Parent campaigners revealed last year that the Institute of Education (IoE) was working with them on a plan to get a school open in the target area.
Widely seen as the organisation most interested in sponsoring a new free school in the area, the IoE said it could not comment on the suggestion when contacted by the New Journal yesterday (Wednesday).
The new school, it is thought, could be a perfect starting point for teacher training.
The Department of Education was also keeping its cards close to its chest yesterday.
Its press office said that there would be no statement on the new schools until Mr Gove’s announcement at some stage later this month.
A Camden Council source, however, said there was a confidence that Mr Gove would always be attracted to a school supported by organisations with obvious educational expertise.
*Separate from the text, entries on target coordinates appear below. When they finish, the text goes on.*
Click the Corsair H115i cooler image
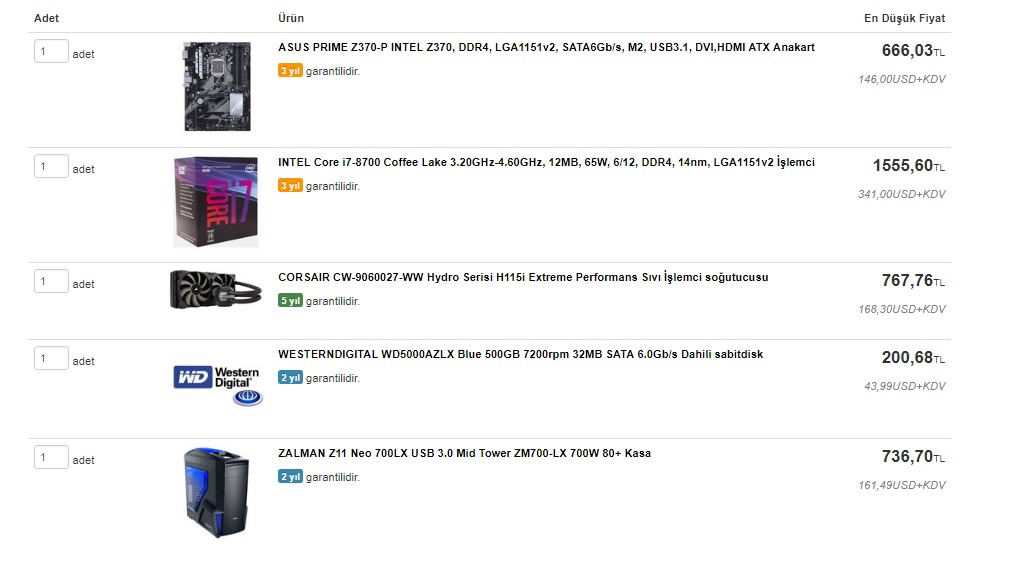(x=216, y=290)
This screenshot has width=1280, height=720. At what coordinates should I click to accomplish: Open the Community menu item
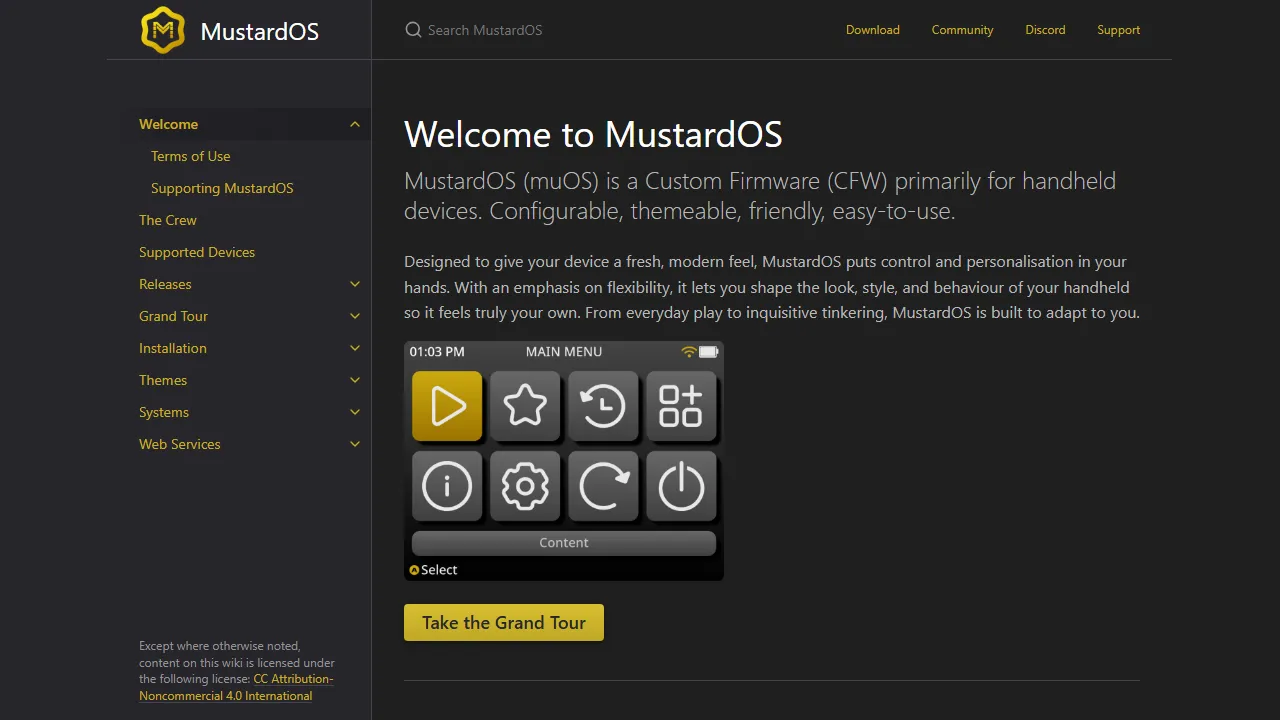tap(962, 30)
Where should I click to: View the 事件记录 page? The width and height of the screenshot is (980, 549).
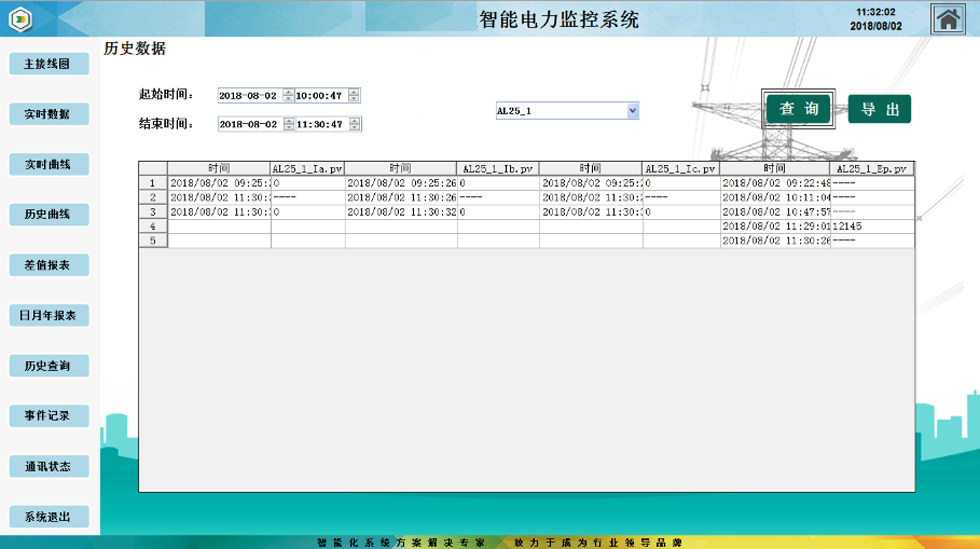click(x=48, y=416)
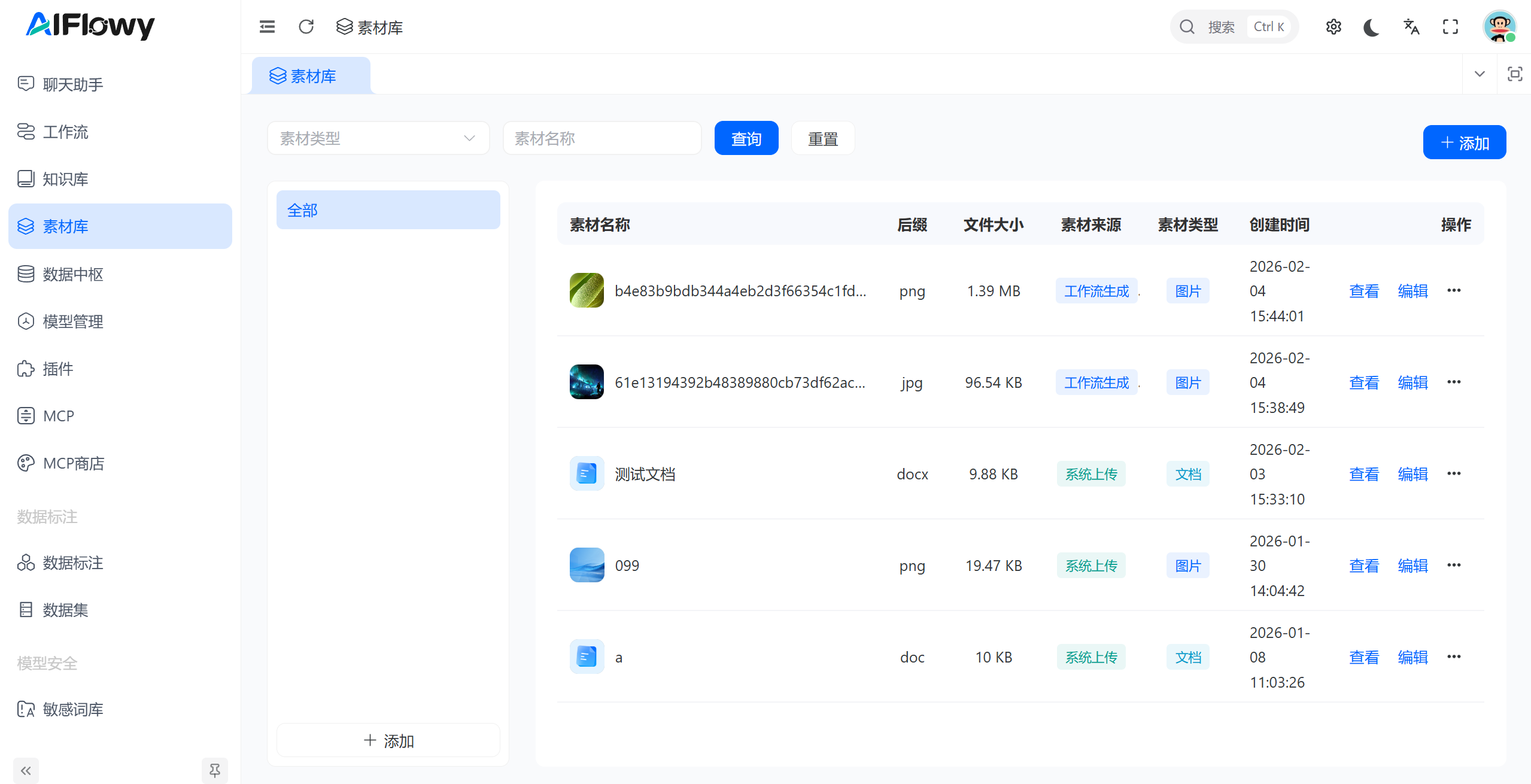
Task: Click the blue 查询 button
Action: 746,138
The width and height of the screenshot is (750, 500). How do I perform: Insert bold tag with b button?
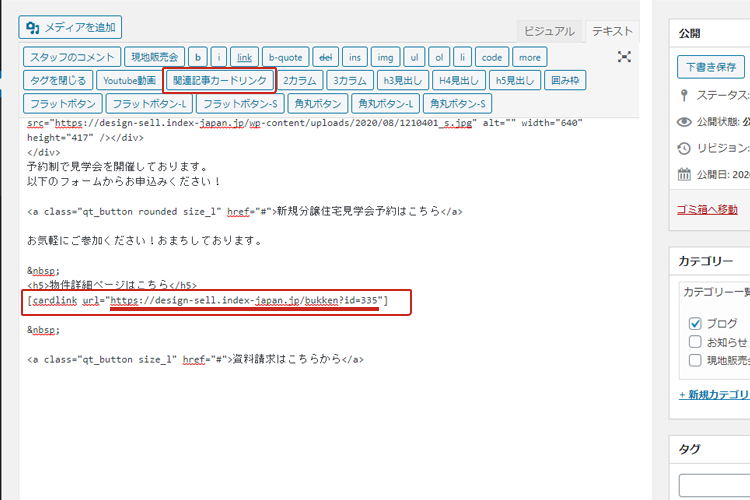[198, 57]
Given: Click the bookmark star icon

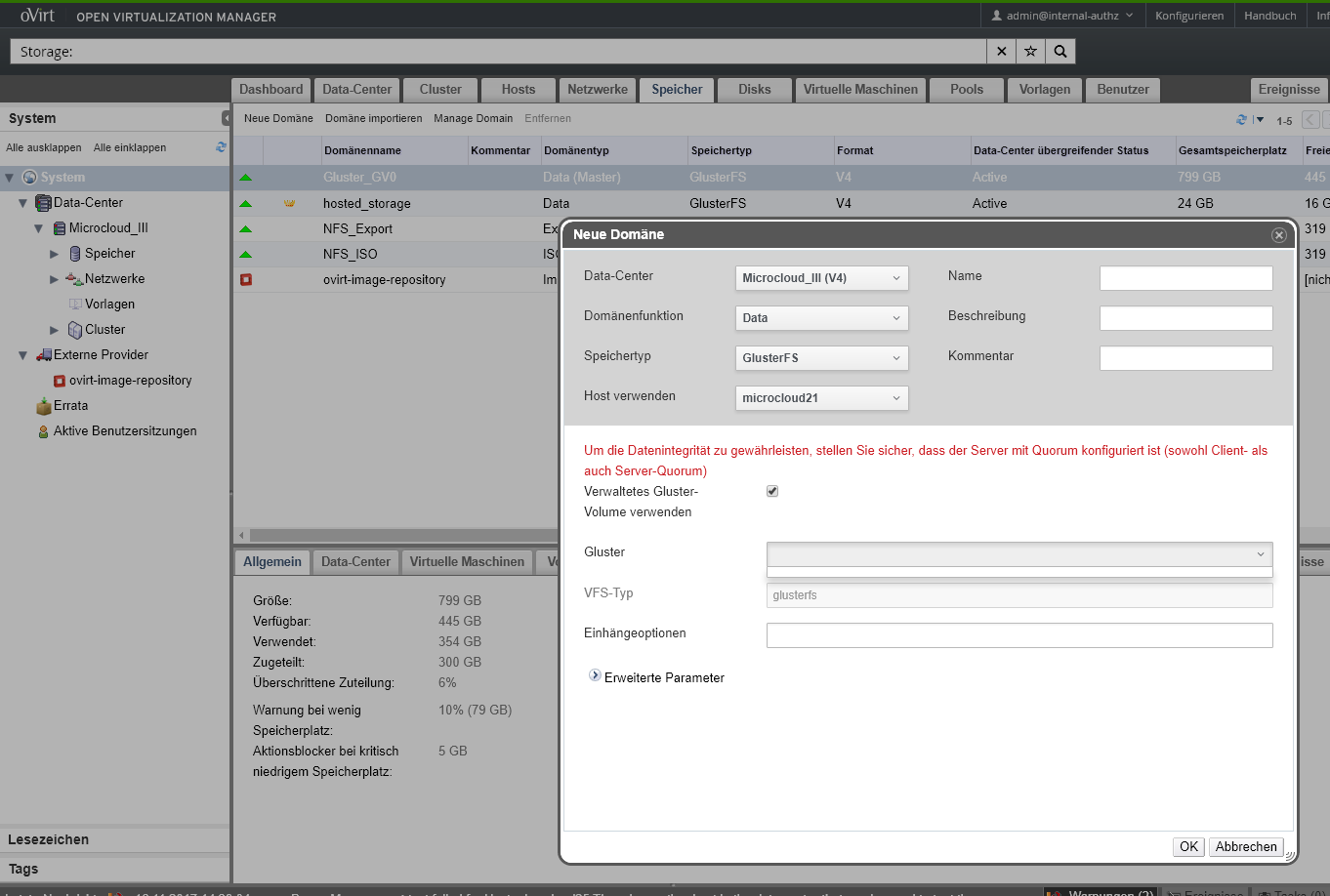Looking at the screenshot, I should (x=1030, y=52).
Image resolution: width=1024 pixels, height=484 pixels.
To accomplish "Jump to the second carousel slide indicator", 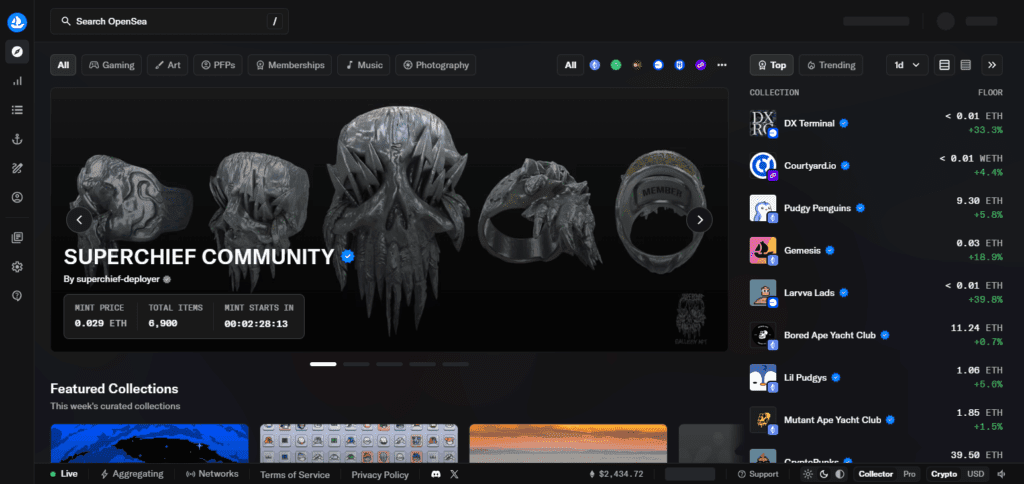I will click(356, 364).
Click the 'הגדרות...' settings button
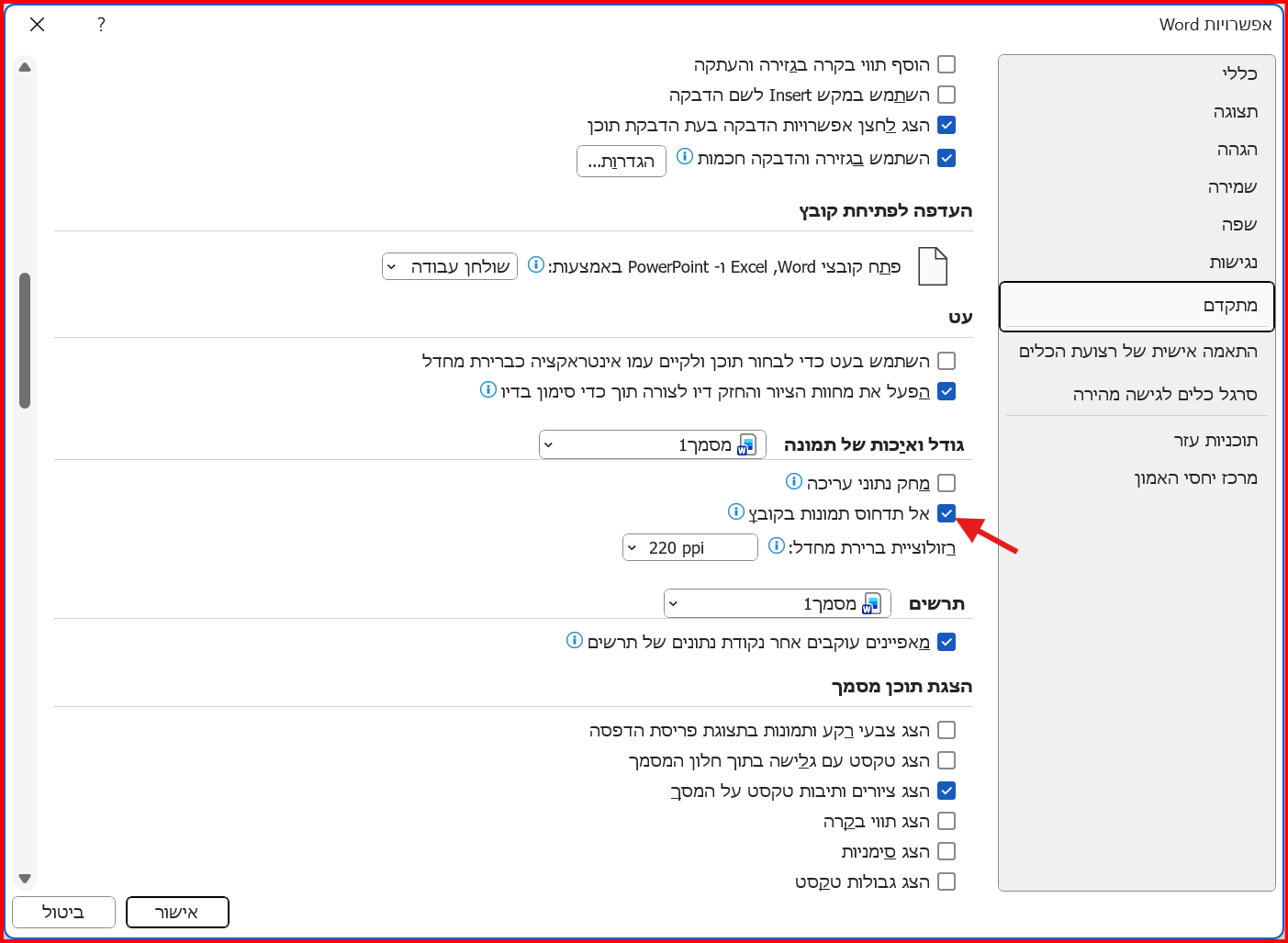The image size is (1288, 943). click(622, 162)
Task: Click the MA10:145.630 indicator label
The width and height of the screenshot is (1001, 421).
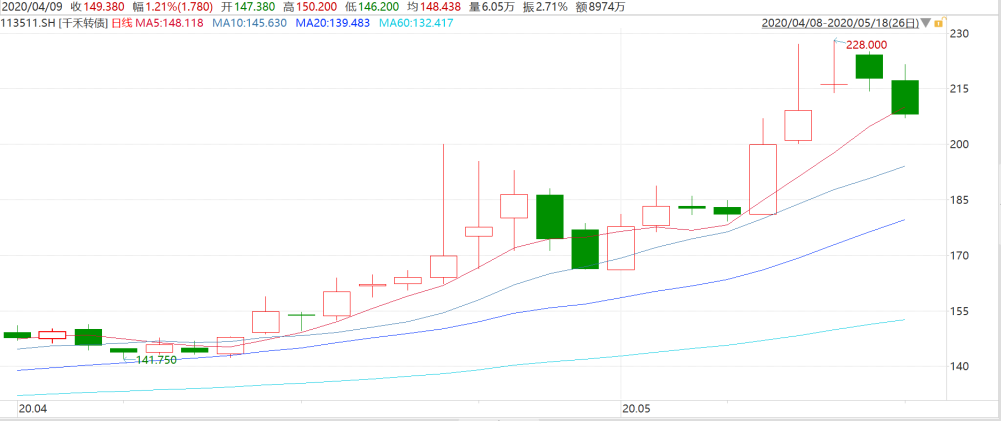Action: pos(250,23)
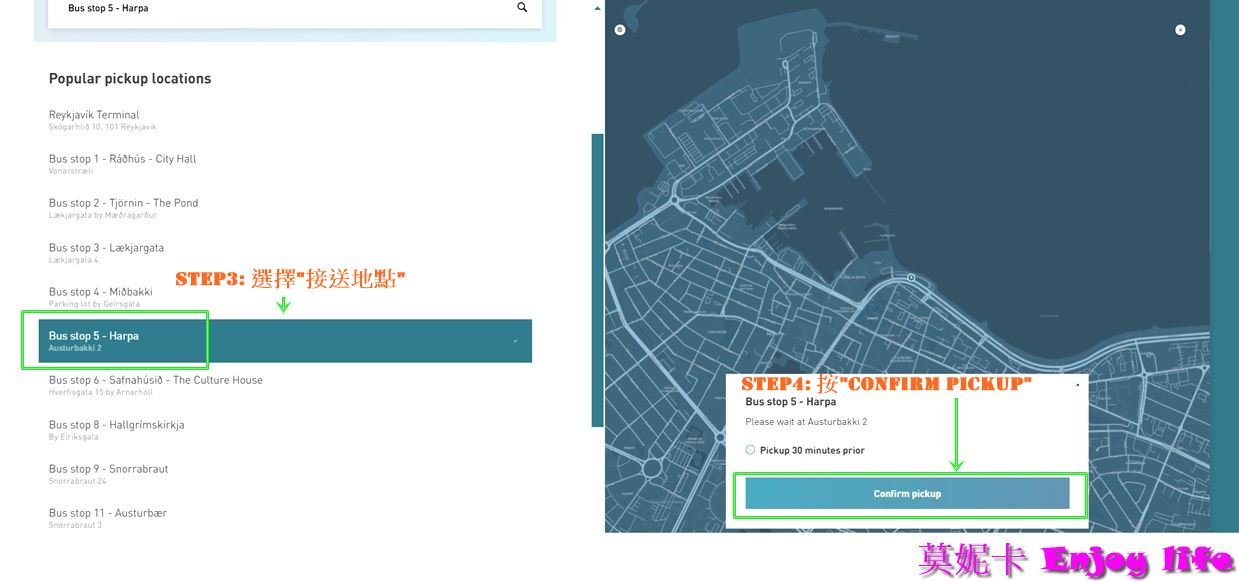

Labour cabinet member Councillor Angela Mason said: “The council has been talking to Partnership for Schools and their successor body for two years about a new school south of the Euston Road.
“There is nothing new to add.
"As it stands, Government have made no offer for any site in the council’s ownership to progress this, therefore we must continue to work with all interested parties to find a resolution that meets the needs of those involved.
“A new school south of the Euston Road is something that we have pressed for over a number of years, but the previous administration missed the opportunity to address this.”
Leader of the opposition Councillor Keith Moffitt said: “While they are expanding what will be Regent High, having a new school in the King’s Cross site and there is possibly a new school here, there is a danger of overprovision.
“In the north west of the borough there is a problem of school places which isn’t being addressed.”
Conservative leader Councillor Andrew Mennear, a former education chief who always said he wanted a new school south of the Euston Road, said: “It is, ‘well done Michael Gove’.
"After 35 years of campaigning in this area, it looks like all the ducks are now lined up in a row and this has all come about because the government has changed the rules to make it easier to set schools up.”
He added: “There may be a surplus of places at schools.
“I don’t mind that if there is parental choice over schools and people aren’t forced to send their children to one school.”